PROBLEM TO SOLVE
Copy the data word for word, starting with the line containing "This screenshot has width=901, height=1063." and continuing through the end of the data. Omit the pictures from your copy.

INFORMATION SUPPLIED
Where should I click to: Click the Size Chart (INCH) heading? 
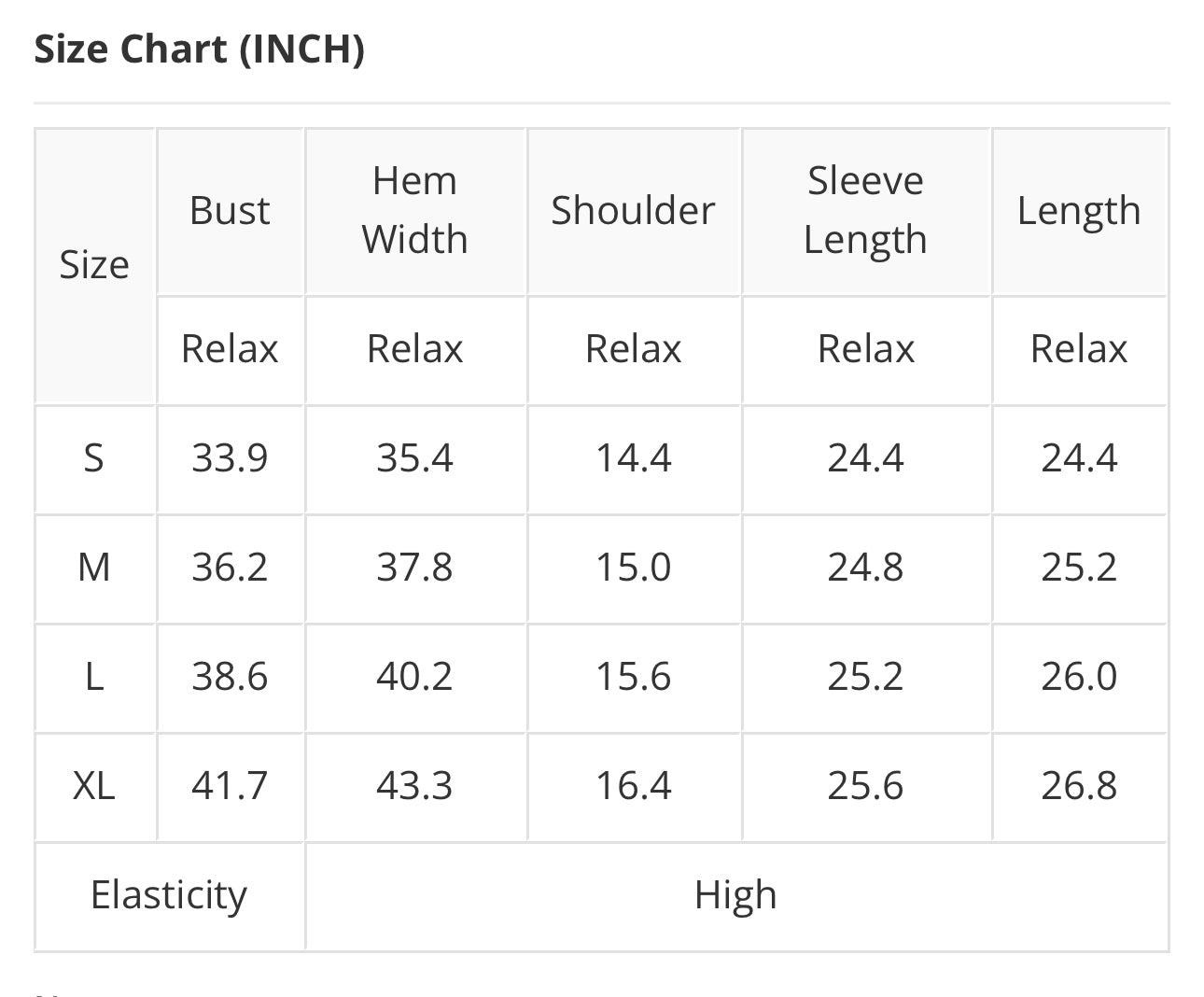click(199, 49)
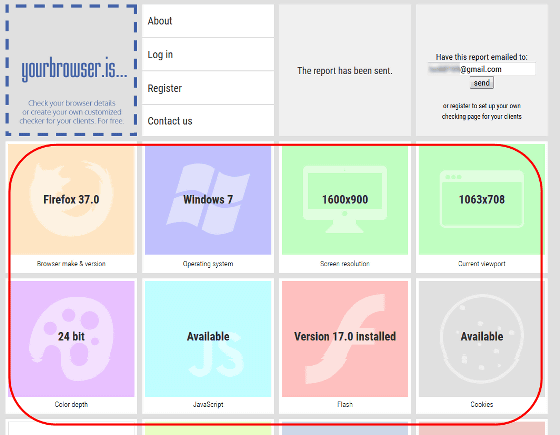Select the Contact us menu entry
Screen dimensions: 560x435
pyautogui.click(x=208, y=121)
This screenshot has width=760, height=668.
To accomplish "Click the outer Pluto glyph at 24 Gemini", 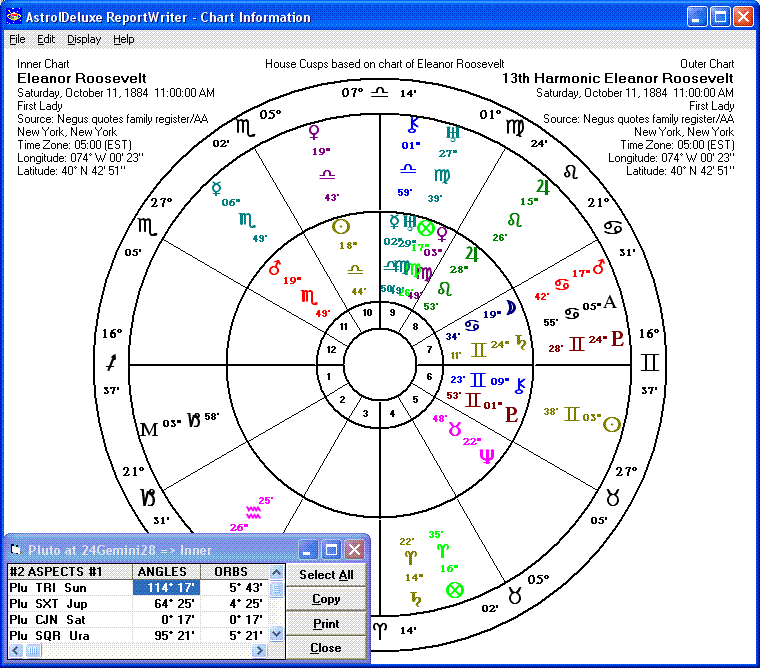I will click(x=617, y=339).
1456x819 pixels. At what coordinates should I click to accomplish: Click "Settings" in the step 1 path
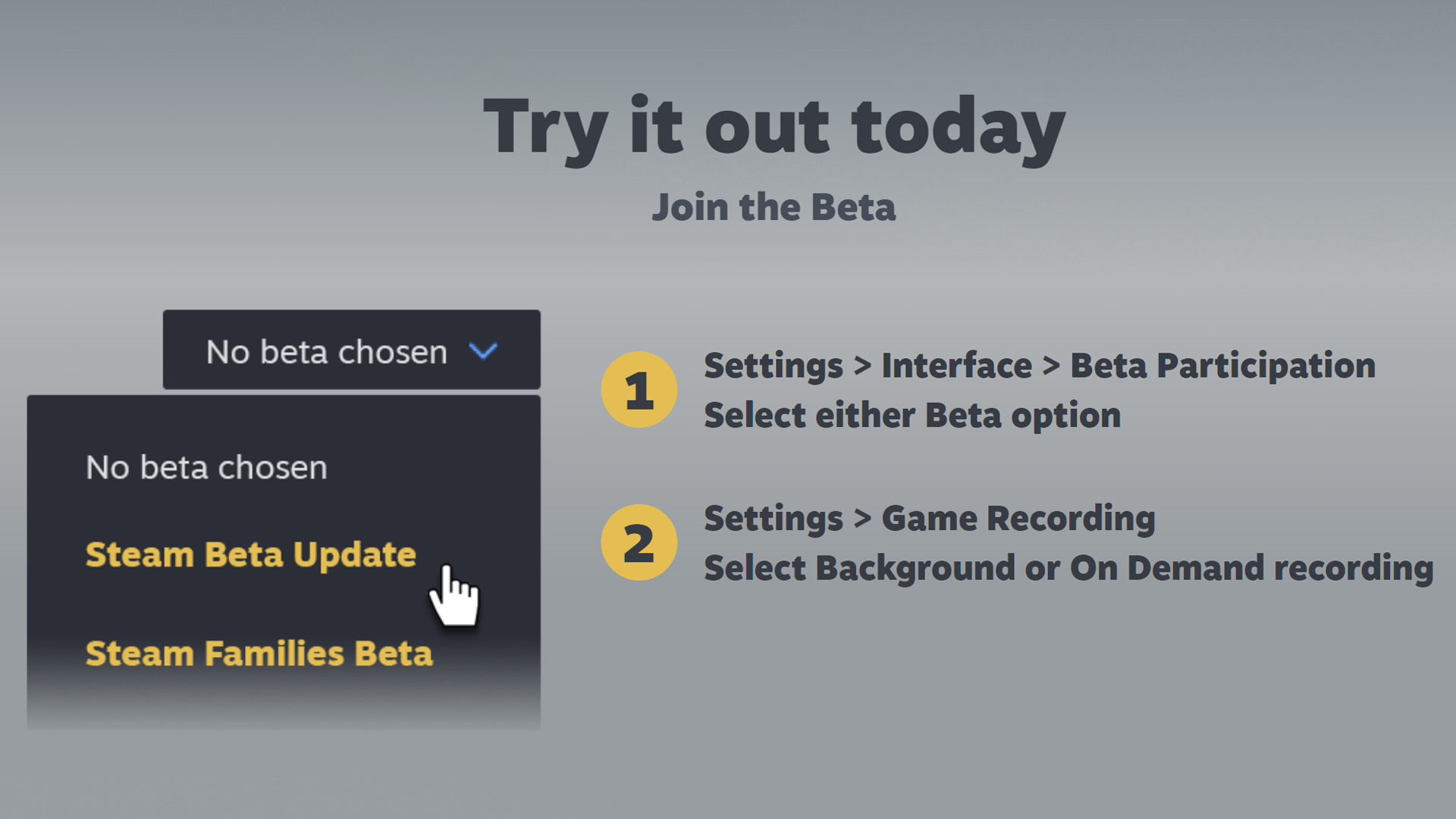click(773, 366)
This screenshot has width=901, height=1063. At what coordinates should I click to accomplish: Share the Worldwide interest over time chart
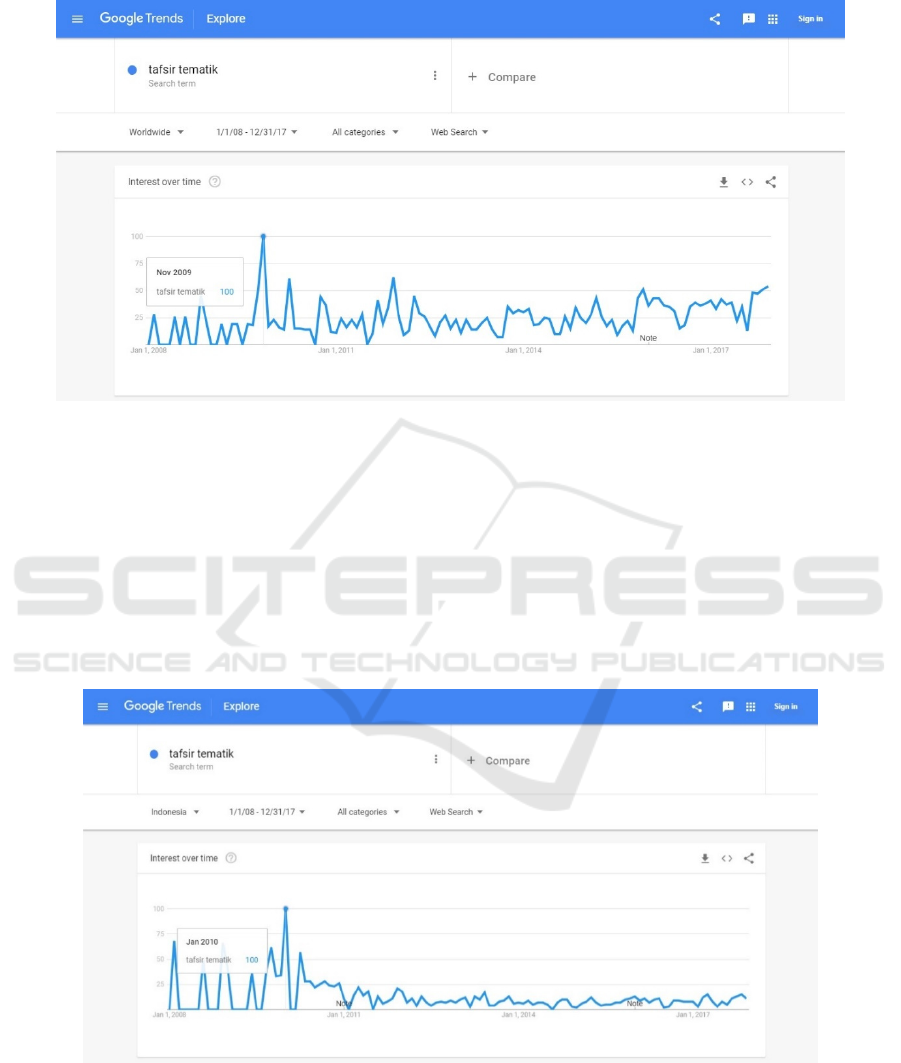coord(771,182)
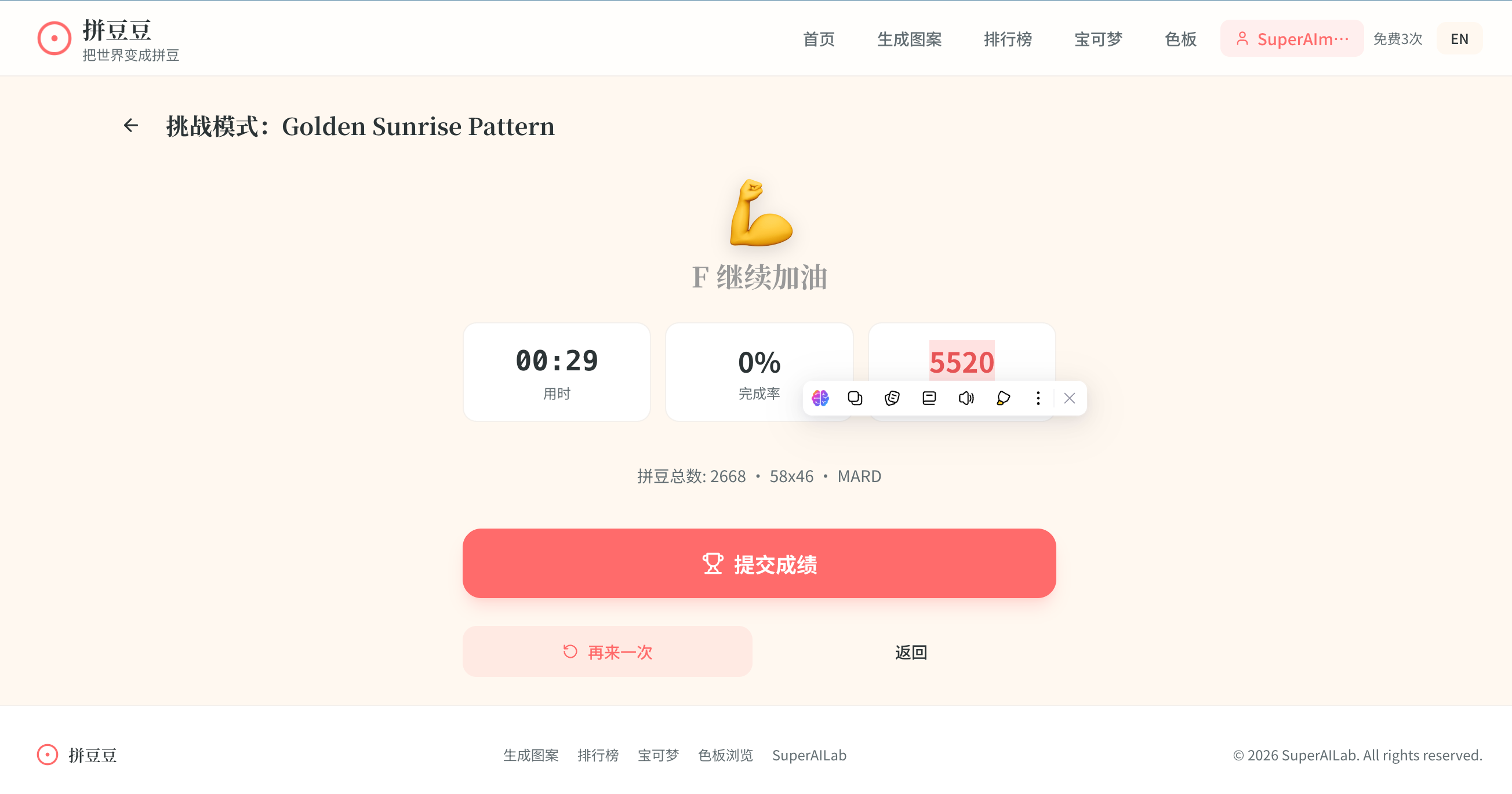Switch language with the EN toggle
Viewport: 1512px width, 794px height.
(1459, 39)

FULL RESPONSE
This screenshot has width=901, height=1063. At what coordinates should I click to accomplish: Share the Worldwide interest over time chart
coord(771,182)
Switch language with the EN toggle
Viewport: 1512px width, 794px height.
(1459, 39)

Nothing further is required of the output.